Я протянула ему свою карточку:
— Пожалуйста, звоните.
Пока я спускалась на катер, Бендор смотрел на меня твердо, без улыбки, не отрывая глаз, и мне подумалось, что наверняка это не последняя наша встреча.
Пожелав Дмитрию доброй ночи, мы с Верой отправились в «Отель де Пари», где у нас были заказаны номера. Всю дорогу она шептала, как прекрасен великий князь, какие у него возвышенные мысли, а я только прятала улыбку: бедняжка была в счастливом неведении о том, что ее счета в банке (которого, впрочем, у нее вообще не было) маловато будет, чтобы завоевать внимание Дмитрия.
— А Бендору, между прочим, — вдруг сказала она, когда я уже вставила ключ в замочную скважину, — ты очень понравилась, уж у меня глаз острый.
— Да что ты говоришь? — Я отворила дверь. — Не сомневаюсь, он многих приглашает и к себе на яхту, и в свой довильский дом. Вряд ли я исключение, разве что…
Тут я замолчала, изумленно разинув рот, а Вера за моей спиной негромко ахнула. Все мало-мальски подходящие места в номере были уставлены вазами с букетами белых роз и плавающих камелий.
Совершенно ошеломленная этим зрелищем, я стояла столбом. Вера проскользнула мимо меня в номер, бросилась к ближайшему букету и схватила торчащую в нем белую карточку.

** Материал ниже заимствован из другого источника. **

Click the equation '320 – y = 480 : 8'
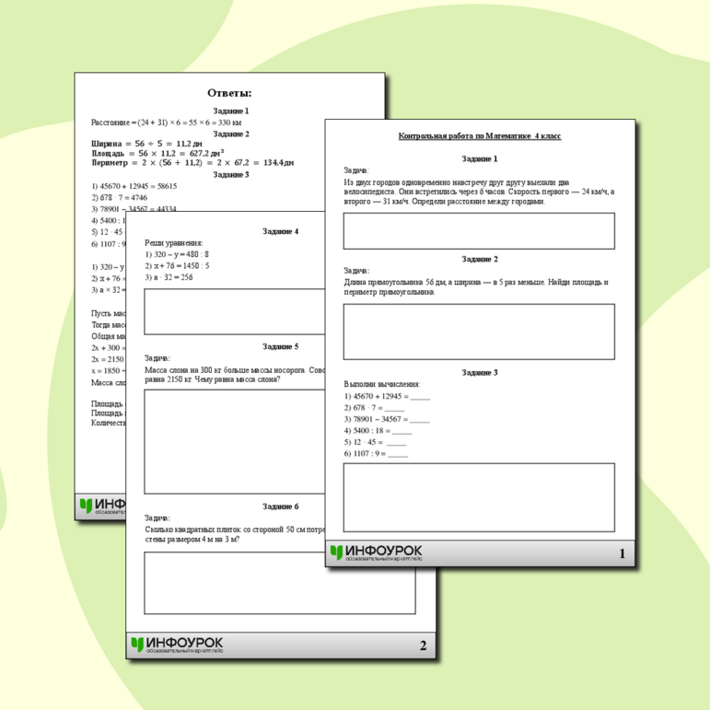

— «Мадемуазель, — прочитала она, — в действительности честь была оказана мне». — И захохотала во все горло, не сдерживаясь, что порой бывает с некоторыми англичанками. — Вот видишь! Что я говорила? Он от тебя без ума! О Коко, ты только посмотри, какие еще тебе нужны доказательства? Ну скажи, ты ведь не заставишь этого человека умолять?
— Нет, — сказала я, закрывая дверь. — Умолять не заставлю. А вот ждать — пожалуй.